(Stored items)
────────────────
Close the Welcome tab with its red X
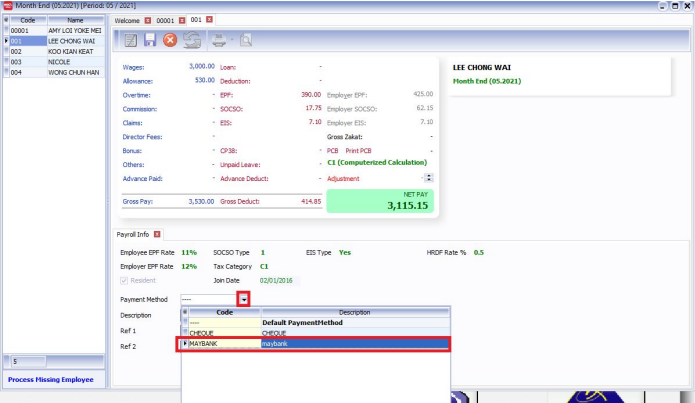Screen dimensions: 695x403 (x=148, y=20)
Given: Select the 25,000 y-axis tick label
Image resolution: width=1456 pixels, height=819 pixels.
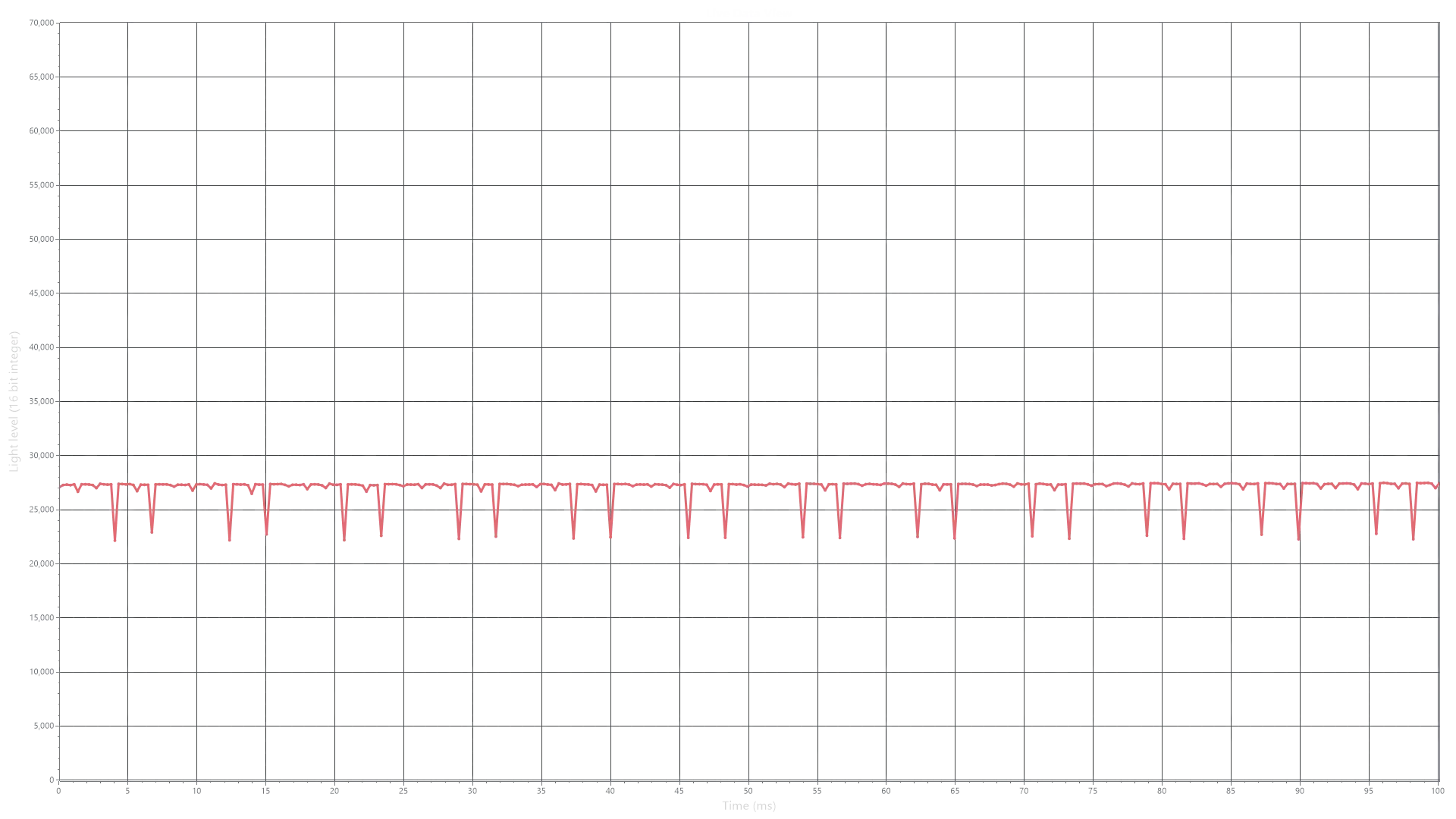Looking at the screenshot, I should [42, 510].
────────────────
-- REQUIREMENT --
Set down the data again, exactly, without images.

-- COMPLETED TASK --
Close the Welcome tab with its red X
Screen dimensions: 695x403 (x=148, y=20)
Given: Select the 25,000 y-axis tick label
Image resolution: width=1456 pixels, height=819 pixels.
Looking at the screenshot, I should [42, 510].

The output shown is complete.